The researchers filtered the white blood cells out of the patients’ blood, processed them and combined them with myelin antigens (the parts of the myelin protein that the immune system reacts to).

They then injected billions of the processed white blood cells, packed with myelin antigens, back into the patients.

The cells entered the spleen, which filters the blood and helps the body eliminate old and dying blood cells. It is during this process that immune cells recognize the myelin antigen as harmless. This was confirmed in the patients by immune assays, say the researchers.

Although nine patients are not enough to give a statistically meaningful result on how well the treatment halted progression of MS, the patients who received the highests dose of white blood cells showed the greatest reduction in reactivity to myelin.

The main goal of the study was to show the treatment was safe and well tolerated. It showed that injecting up to 3 billion white blood cells carrying myelin antigens resulted in no adverse effects in patients with MS.

The trial also showed that the new MS treatment did not reactivate the patients’ disease and it did not affect the ability of their immune system to react to real pathogens.

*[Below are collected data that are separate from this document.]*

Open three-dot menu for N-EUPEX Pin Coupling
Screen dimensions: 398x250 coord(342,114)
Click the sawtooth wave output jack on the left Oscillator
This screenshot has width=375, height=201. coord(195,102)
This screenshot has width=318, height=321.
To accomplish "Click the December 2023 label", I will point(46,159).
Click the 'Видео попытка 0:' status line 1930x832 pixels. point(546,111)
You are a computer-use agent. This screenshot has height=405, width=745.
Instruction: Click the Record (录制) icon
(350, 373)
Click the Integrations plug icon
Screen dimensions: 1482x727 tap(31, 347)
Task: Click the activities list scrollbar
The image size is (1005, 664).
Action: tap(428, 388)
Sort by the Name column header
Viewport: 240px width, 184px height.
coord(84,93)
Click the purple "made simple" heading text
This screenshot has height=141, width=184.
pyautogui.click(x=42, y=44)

The researchers tested this last part by checking the patients’ response to tetanus. They had all received tetanus shots in their lifetime, and one month after receiving the MS treatment, their immunity to tetanus remained strong, suggesting the treatment had only affected their immune system’s reaction to myelin.

“Our approach leaves the function of the normal immune system intact. That’s the holy grail,” says Miller, whose lab has been working for more than three decades to reach the human trial stage.

With further testing the researchers believe the approach could be used to treat other autoimmune diseases and even allergies. You simply attach the appropriate set of antigens to the white blood cells.

Miller’s lab has already published some papers showing the therapy could be effective in treating type 1 diabetes and airway allergy (asthma). In a study published in the Journal of Immunology, they describe how they used the method to neutralize peanut allergy in mice, using white blood cells carrying peanut proteins.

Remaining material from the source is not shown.